Vecinos del asentamiento ubicado bajo las torres de alta tensión, en el barrio José Hernández de Mar del Plata, denuncian la falta de notificación oficial y temen ser desalojados tras una medida judicial firmada por el juez federal Alfredo López.
El barrio José Hernández, más precisamente sobre la calle Ernesto Che Guevara entre Ortiz de Zárate y San Salvador, se convirtió en el foco de atención luego de conocerse un mandamiento de lanzamiento que ordena la desocupación de un amplio predio donde actualmente viven más de 150 familias.
El documento judicial, con fecha del 12 de marzo, indica que los ocupantes tienen 10 días hábiles para abandonar el lugar. La medida, impulsada por Transva S.A. contra el Instituto de la Vivienda de la Provincia de Buenos Aires y otros, se desprende del expediente 49-94-2023 y está firmada por el juez federal Alfredo López.
Una de las principales quejas de los vecinos es que no fueron notificados formalmente. Según relataron solo se colocó una copia del mandamiento en un poste en una esquina, y muchos se enteraron por medio de grupos de WhatsApp o publicaciones en redes sociales.
“No vinieron casa por casa. Solo pusieron un papel en una esquina y nos enteramos por el grupo del merendero”, explicó Rocío, una vecina que lleva ocho meses en el lugar junto a sus hijos.
Viviendas precarias y promesas incumplidas
La zona afectada se extiende desde la avenida Carlos Gardel hasta unas 10 cuadras hacia el interior, y de ancho abarca unas tres cuadras. En ese espacio se construyeron viviendas precarias, la mayoría de chapa y madera, aunque algunos ya han levantado estructuras de material.

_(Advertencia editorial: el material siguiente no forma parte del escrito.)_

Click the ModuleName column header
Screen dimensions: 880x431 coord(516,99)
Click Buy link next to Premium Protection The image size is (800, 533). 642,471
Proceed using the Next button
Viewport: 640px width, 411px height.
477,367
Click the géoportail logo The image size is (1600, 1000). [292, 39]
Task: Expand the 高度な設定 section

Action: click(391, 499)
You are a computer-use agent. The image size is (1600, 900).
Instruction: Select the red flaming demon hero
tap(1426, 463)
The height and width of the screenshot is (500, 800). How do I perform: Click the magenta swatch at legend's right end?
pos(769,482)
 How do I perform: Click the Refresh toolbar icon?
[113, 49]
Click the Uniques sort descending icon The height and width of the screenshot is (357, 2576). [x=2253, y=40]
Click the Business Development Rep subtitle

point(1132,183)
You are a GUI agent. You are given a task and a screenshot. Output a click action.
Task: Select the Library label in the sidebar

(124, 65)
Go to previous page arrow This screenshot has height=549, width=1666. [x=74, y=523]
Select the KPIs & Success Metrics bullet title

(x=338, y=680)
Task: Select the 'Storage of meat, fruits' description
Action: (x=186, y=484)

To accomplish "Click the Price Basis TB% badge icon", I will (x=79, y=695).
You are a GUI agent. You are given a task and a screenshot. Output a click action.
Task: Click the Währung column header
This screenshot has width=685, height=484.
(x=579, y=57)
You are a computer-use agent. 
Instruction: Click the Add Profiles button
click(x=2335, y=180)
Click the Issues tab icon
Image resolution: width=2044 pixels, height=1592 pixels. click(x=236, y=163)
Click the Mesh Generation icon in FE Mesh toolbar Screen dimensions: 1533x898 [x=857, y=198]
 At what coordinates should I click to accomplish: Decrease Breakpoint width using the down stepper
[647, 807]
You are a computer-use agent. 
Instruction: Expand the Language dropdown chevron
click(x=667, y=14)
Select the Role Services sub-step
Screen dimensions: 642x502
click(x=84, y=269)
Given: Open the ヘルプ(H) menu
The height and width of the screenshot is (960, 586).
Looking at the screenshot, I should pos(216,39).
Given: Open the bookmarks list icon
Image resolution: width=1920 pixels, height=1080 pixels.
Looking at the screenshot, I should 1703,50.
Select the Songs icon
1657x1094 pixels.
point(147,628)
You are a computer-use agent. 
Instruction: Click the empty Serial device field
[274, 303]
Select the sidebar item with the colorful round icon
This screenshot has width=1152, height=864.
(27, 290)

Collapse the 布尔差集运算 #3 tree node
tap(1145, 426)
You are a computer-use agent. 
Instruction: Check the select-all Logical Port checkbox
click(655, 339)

La mayoría de los vecinos accedió al terreno por compras informales realizadas en redes sociales como Facebook, por montos que en algunos casos superan los 2 millones de pesos. Los terrenos no tienen escrituras ni documentación legal, solo boletos de compraventa informales.
Además, algunos habitantes relataron que representantes de la empresa de energía, les habrían indicado que si se alejaban al menos 15 metros de las torres de alta tensión, podrían permanecer en el lugar. Sin embargo, ahora temen que esa promesa haya sido una estrategia para evitar reclamos inmediatos.
Niños, escuelas y la vida en riesgo
En este asentamiento viven familias numerosas con niños escolarizados en los establecimientos cercanos, como la Escuela Primaria Nº 69 y la Nº 54. Incluso trascendió que en uno de los colegios se suspendieron las clases por temor al operativo de desalojo, aunque finalmente se constató que las actividades continuaban con normalidad.
Los vecinos denuncian además que en el área más consolidada, sobre Ortiz de Zárate, muchas viviendas cuentan con medidores de luz colocados formalmente, mientras que en otras zonas continúan enganchados de manera precaria.
Una situación que desnuda la crisis habitacional
Este caso revela nuevamente la grave situación de emergencia habitacional que atraviesa Mar del Plata y la falta de políticas públicas efectivas que den respuestas reales a las familias vulnerables. Vale recordar que el relevamiento realizado por la red Mar del Plata entre Todos daba cuenta de 100 barrios precarios en el distrito.
Vecinos como Mariana, madre de tres chicos, aseguran que no tienen adónde ir si se concreta el desalojo, y piden ser reubicados en otro terreno que les permita acceder a una vivienda digna. “Si nos sacan, quedamos en la calle con los nenes”, lamentó.